120 As we understand it, the primary judge’s reasoning is that s 557C should not be construed as depriving the franchisor of a forensic choice to attempt to disprove the employer/franchisee contravention, irrespective of the position adopted by the employer/franchisee, and irrespective of whether the employer/franchisee is a party, or an active party, to the proceeding. His Honour then explains further, by reference to the Court’s powers in s 23 of the Federal Court of Australia Act 1976 (Cth), being a “broad power to make orders which are just and efficient in the administration of justice”, and citing Ilumba Pty Ltd v Malouf [2019] FCA 2095 at [15] (Derrington J).

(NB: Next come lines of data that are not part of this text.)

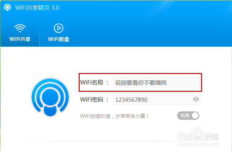Image resolution: width=232 pixels, height=152 pixels.
Task: Click the WiFi名称 label text
Action: click(91, 82)
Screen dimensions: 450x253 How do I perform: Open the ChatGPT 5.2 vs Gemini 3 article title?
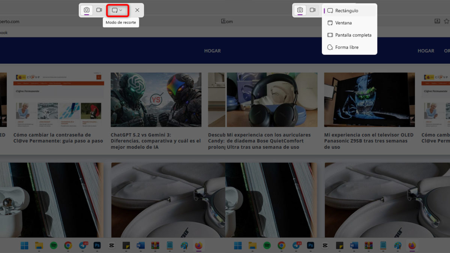click(156, 141)
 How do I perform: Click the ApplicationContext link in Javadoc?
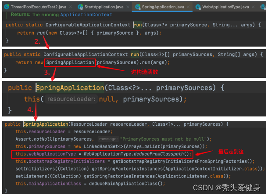click(86, 15)
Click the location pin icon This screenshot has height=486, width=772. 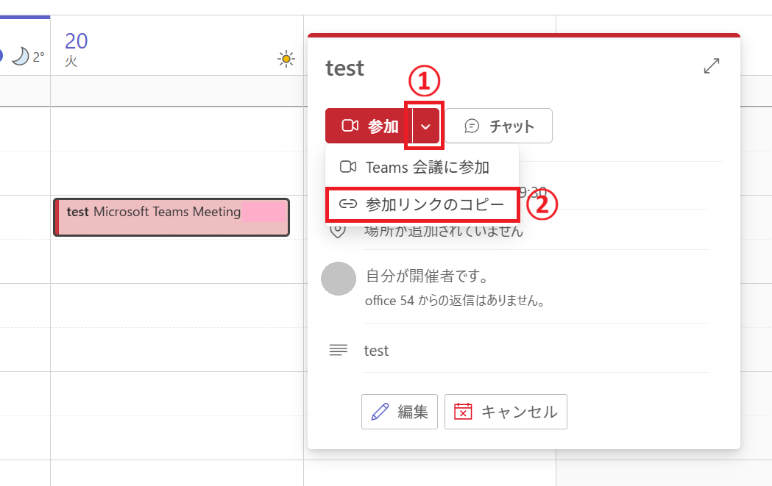(338, 231)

121 We take the alleged contraventions which we have set out at [17] above as an example. To recall, the FWO alleges underpayments to workers who were 21 years and over or who were apprentices of any age, contending these workers were entitled to be paid a total of $901,521.62 by Make Dough, but were not paid the applicable rates under the enterprise agreement and were only paid a total of $817,564.93, resulting in a collective underpayment of $83,956.74 by Make Dough (SOC [83]). On the primary judge’s reasoning, one forensic choice open to BDH as franchisor in defending the case against it under s 558B would be, in substance or effect, to assume the burden cast by s 557C on Make Dough and seek to prove that this group of workers were not underpaid by the amount alleged (or, on one forensic choice) by any amount.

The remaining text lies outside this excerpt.